The more we learn about pathogens, the clearer it becomes that we’ll never escape them
Historical writing is always rooted in present-day life, always an answer to what the past can illuminate about our current discontents. Years before “phrases like ‘herd immunity’ and ‘emerging variant’ became household terms,” says Kyle Harper in an interview, the University of Oklahoma historian was already at work on Plagues Upon the Earth: Disease and the Course of Human History.
Even before the arrival of COVID-19, close brushes with disaster—SARS in 2003 and MERS in 2012, both coronaviruses—and a newly amassed mountain of genetic data had opened the gate for scholars to take a fresh look at the intertwined evolution of humanity and its pathogens.
“I’m riding some strong currents,” says Harper, noting that globalization has brought an awareness of global history in its wake. “There’s a real interest in our common deep history, a desire to capture something about us that really can’t be captured when we divide the past along national lines or even by centuries.”

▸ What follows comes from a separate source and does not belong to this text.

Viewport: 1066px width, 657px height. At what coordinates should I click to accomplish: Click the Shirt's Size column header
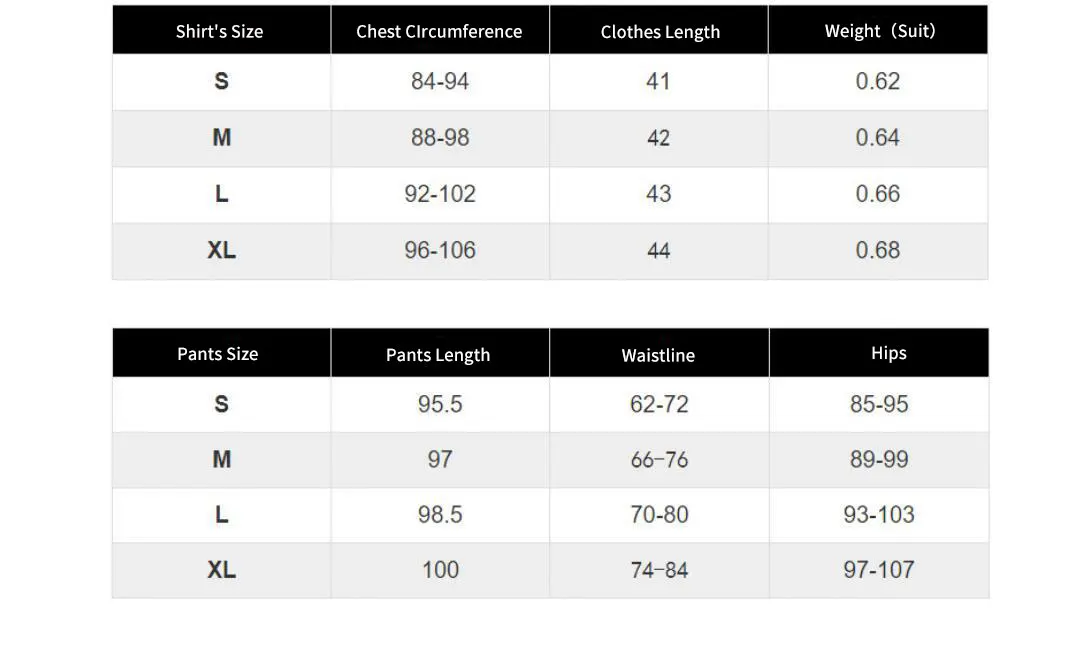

He notes that humans were wrong in the mid-1900s to foresee a “final victory” over infectious diseases. “Biological disruption, humans changing their environment or entering new ones, is one of the great forces in human history. Our pathogens themselves continually adapt—emerging, going extinct, getting worse, getting less virulent. Now with COVID-19 we see all that unfolding in real time.”
What made Harper’s eye-opening book possible is “high-throughput” genome sequencing, a technology that rapidly sequences millions of DNA molecules at a time, and has revolutionized phylogenetics (the study of evolutionary family trees) and paleogenomics (the study of ancient DNA).
Scientists have long known that humans had more, and more varied, pathogens than any other species. Using a rule-of-thumb filter—including only pathogens that kill 50,000 people or sicken five million yearly—Harper counts 236. They are a byproduct of human success, the historian points out: we live in almost every environment on Earth and we constantly change the environments, driving pathogen evolution and, inevitably, sudden epidemics.
What the new research reveals is that the story is ongoing and probably never-ending, older than Homo sapiens and also surprisingly recent. Modern humans picked up one strain of the cancer-causing papillomavirus from sexual contact with other hominins after we exploded out of Africa 50,000 years ago.
The consensus scientific idea that human infectious diseases arose from the animals we domesticated during the Agricultural Revolution is belied by the fact that bovine tuberculosis turns out not to be the ancestor of our own. “We had to flip the order,” says Harper. “We made the cows sick, not the other way around.”
Closer to the present, the virulent smallpox strain that ravaged Indigenous populations in the Americas in the early modern era is less than 500 years old. It evolved from one of the older, less virulent variants that left traces in earlier centuries, including within some Viking populations.
New knowledge about pathogen family trees may well be the key to solving a long-standing historical question: why is it that the diseases described by ancient writers can seem both familiar and mysterious? What those epidemic survivors witnessed, phylogenetics reveals, was neither a poor description of a known disease nor a portrait of now-vanished pathogen, but simply an earlier variant.
Not that less-deadly smallpox wasn’t ferocious. The Antonine Plague, which struck the Roman Empire between 165 and 180 CE, may have killed a quarter of the population. Brought back to Rome by legionaries campaigning along the desert borders of the eastern empire, the plague was a quintessential human “success” epidemic. At its height, the Roman Empire projected military power so far afield that it put its troops in a new environment with a new virus, a pattern of human behaviour that echoes through our history. Eight millenniums ago, Bantu yam farmers expanding across West Central Africa brought a new host animal within reach of mosquitoes carrying the deadliest form of malaria.
At the other end of the spectrum, the Black Death built a pyramid of corpses on human failure. In Europe it came upon a subsistence-level population heavily stressed by a changing climate, overpopulation and bad harvests, and killed some 40 million of them in four years.
The effects of pathogens on global human history have been endless. The chronic, endemic killers like tuberculosis and malaria have dictated marriage customs and fertility rates. The explosive epidemics have scythed through virgin populations, especially in the New World.
The Antonine Plague began Rome’s slow decline. The Black Death halved the population of Europe, which of necessity then began its slow turn to a less labour-intensive world—a hallmark of modernity—in everything from farming to war-making machinery. When Europeans began to colonize the Americas, where their own labour shortage was even more acute, they vastly expanded the practice of human trafficking that eventually brought more than eight million Africans to slavery in the Americas.
And everywhere people saw their loved ones perish. One of the finest aspects of Plagues is that Harper takes note of how the worst anguish recorded during epidemics—whether yellow fever or COVID-19—turns on the deep rent in the social fabric. Loved ones not only die, they die alone without the rituals that soothe and channel our grief. An Italian chronicler wrote of the Black Death’s “cruelty”: “None could be found to bury the dead for money or friendship; [they were brought] to a ditch, without priest and without divine offices, nor did the death bell sound. And I, Agnolo di Tura, called the Fat, buried my five children with my own hands.”